Monday, August 20, 2007

Better Mothering Through Oxytocin?

Oxytocin may attain more visibility in both hormonal and behavioral therapy in the near future, following a recently released essay discussing the effects of the hormone itself and of regulator chemicals that can greatly modify behavior. Pharyngula summarizes and discusses some of the findings.

Normally recognized for its effect on mother-child bonding in mammals and for promoting uterine contractions and lactation, researchers are discovering a wide range of subtle behavioral effects related to nurturing and socializing behavior. Only mildly surprising is the effect of administered oxytocin on males as well – increased trust and empathy in social situations.

To complicate matters further, the presence or absence of oxytocin receptors and secondary messenger chemicals can amplify, cancel out, or fine-tune an organism's response to oxytocin secretion (which is itself influenced by a variety of factors, such as level of socialization). Genetic studies with knockout genes in mice suggest that they play a large role in affecting mothering behavior in mice.

Why is this of interest to us? First, as we have seen with the marketing of estrogen decades ago (and continuing today) as a "cure-all for all feminine ills" and a way for women to "enhance" and "improve" their personality so that they were more amiable and pleasant to men, oxytocin prescriptions could become the next "mood-altering drug" pushed on women. Additionally, because it is a hormonal supplement for what naturally occurs in our bodies, it is very possible that it will carry less stigma than currently offered anti-depressant drugs, perhaps receiving the label as a "more natural alternative."

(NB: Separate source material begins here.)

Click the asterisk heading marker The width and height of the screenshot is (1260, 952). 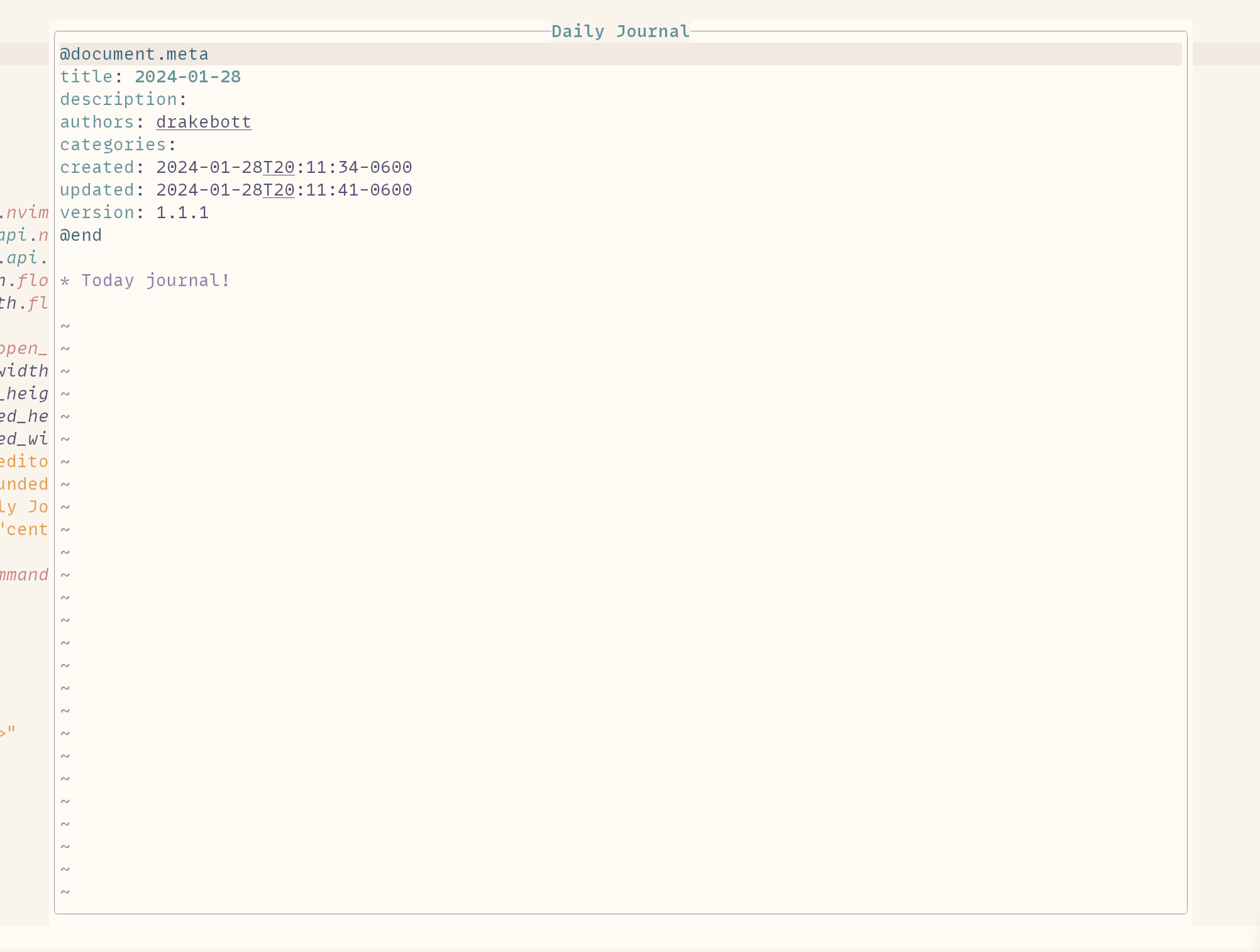tap(65, 280)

Second, it is not far-fetched to expect studies in the near future that evaluate the "beneficial effects of oxytocin supplements" for new mothers, perhaps in an attempt to stave off the difficulties of Postpartum/Postnatal Depression and other postnatal hardships. And remembering how easily free formula samples have been marketed to new mothers concerned about their baby's nutrition, I have to ask: what anxious new mother would turn down a free sample of a hormonal supplement derived from the "motherhood hormone" that purportedly would make her a "better" mother?

It is often the case that the presence of a "cure" will pathologize any condition that could be treated by it. How long until a mother, or even a woman without children, who "lacks a nurturing personality" will experience social pressure to "correct her deficiency"?

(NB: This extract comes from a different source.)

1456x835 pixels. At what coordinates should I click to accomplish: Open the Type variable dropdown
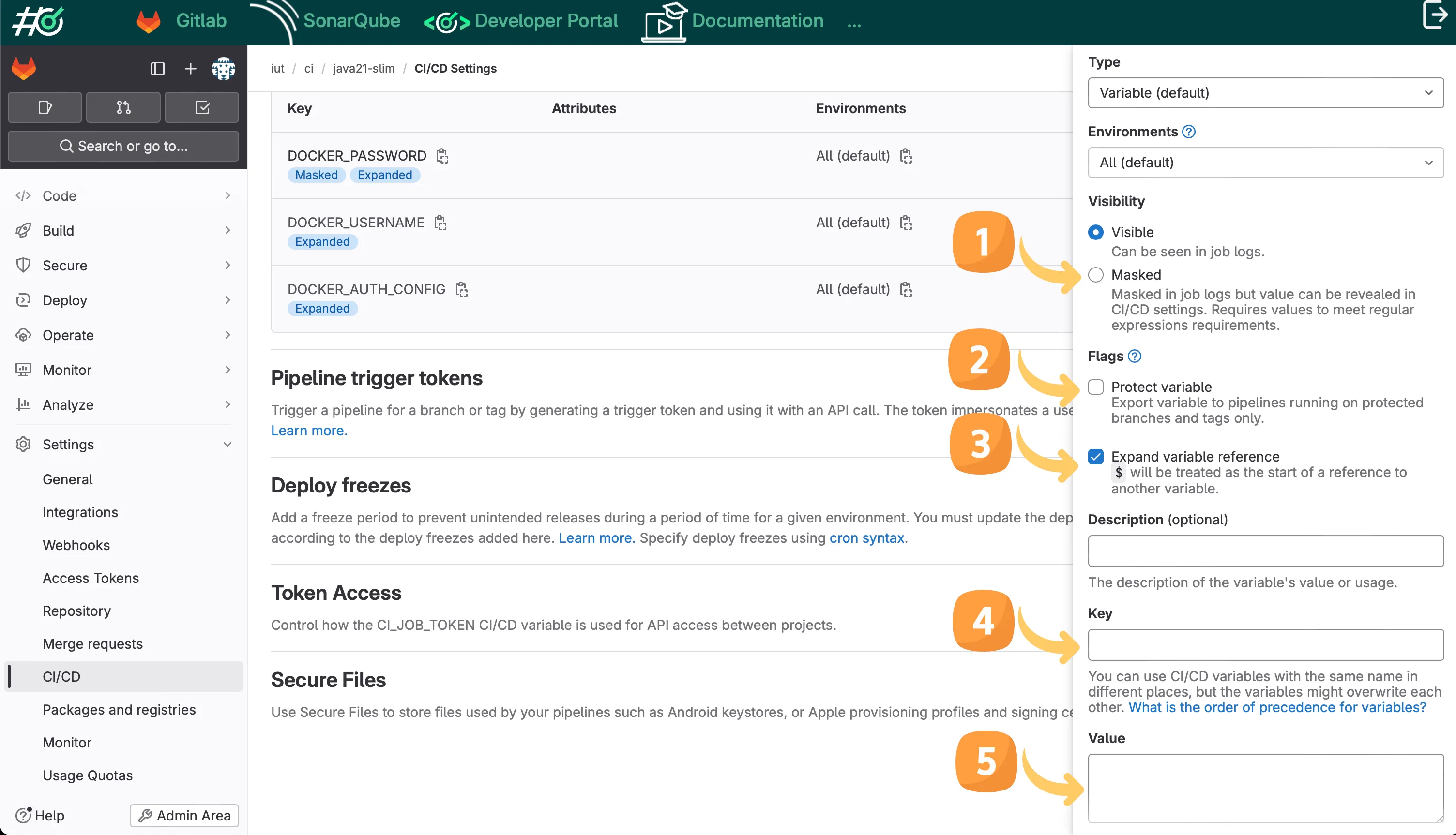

Third, the research also discusses a possible link between oxytocin and autism, though the causality remains uncertain. Even as most men would shy away from a hormone labeled as "feminine", it is possible that further research could benefit people suffering from the spectrum disorder of Asperger's and autism, the majority of whom are male. But such benefits could be pushed out of reach, ironically, by the more glamorous application of oxytocin research towards feminine behavioral modification, or even by an impending backlash against chemical behavioral modification.

While actual applications of oxytocin are still distant, I believe that it is our responsibility to speculate and anticipate potentially problematic uses of technologies under development, and the impacts of this technology touch both deep emotional roots and far-reaching societal venues. More research into this field is certainly advised, but we should be wary of indiscriminate and superficial applications of a premature technology spurred by economic and market interests and not by medically sound or humanitarian reasons.